都市で生活していると、さまざまな企業が提供する数多のサービスを利用することになる。人びとはどのサービスをどの程度利用し、その傾向は年々どのように推移しているのか。視聴率(=レーティング)の調査会社として有名なビデオリサーチ社では、視聴率だけではなく、一般の生活者に対し30年以上に渡ってさまざまな調査を行なっている。

そこでプレジデントオンラインでは、ビデオリサーチ社と共同で、この膨大なデータのなかから首都圏の消費者を「お金持ち」層(マル金、年収1000万円以上)、「中流」層(マル中、年収500万円以上から1000万円未満)、「庶民」層(マル庶、年収500万円未満)という3ゾーンに区切り、生活動態の分析を試みた。最初のテーマとして、小売の王様、百貨店業界の利用動向を取り上げることとする。


高所得層では「三越本店」と「新宿伊勢丹」がトップ争い

直近の3カ月で、首都圏に住む消費者がどの百貨店を利用したか、その利用率を2007年からグラフで表した。まずは「マル庶」層のグラフをざっくり見てみよう。

比較的堅調なのは西武池袋店と東武池袋店。

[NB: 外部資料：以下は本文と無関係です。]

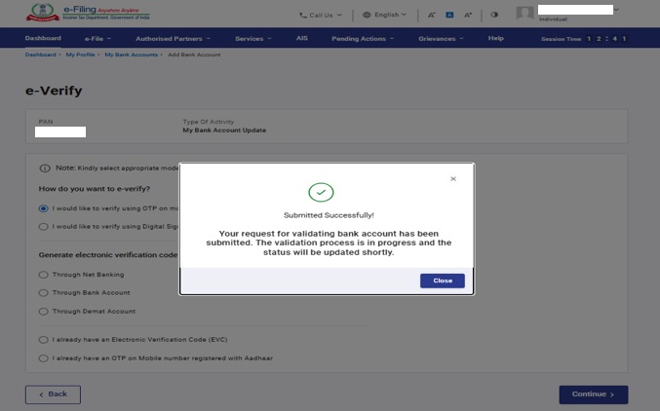
Task: Select I already have an EVC option
Action: point(43,340)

また総じて利用の減った2010年、2011年に一人気を吐き、大きな伸びを見せたのが新宿の高島屋タイムズスクエアだ。

次に「マル中」層。

2009年のリーマンショック、2011年の東日本大震災と、ネガティブな時勢の影響を心理的に最も受けやすいのがこの層のようだ。全体にそこでデパートの利用が落ち、買い控え傾向が見える。また新宿、横浜の百貨店が上位を占め、銀座、日本橋、渋谷方面では百貨店を利用しなくなっている傾向が見てとれる。

最後は「マル金」層。

リーマンショックや震災の影響はあまり見られず、百貨店を使い勝手のよさや嗜好、リニューアルなどで選んでいる様子が見てとれる。2010年から2011年にかけて伊勢丹と日本橋三越のシェアが逆転、日本橋高島屋が伸びている。日本橋というエリアがマル金層に俄然注目を集めたということか。また、2009年には一瞬伸びた渋谷の東急本店が2010年、2011年と下降傾向を止められずにいる点にも注目したい。

次回からは、これらの概況をふまえ、各百貨店の現況を細かく見ていくこととする。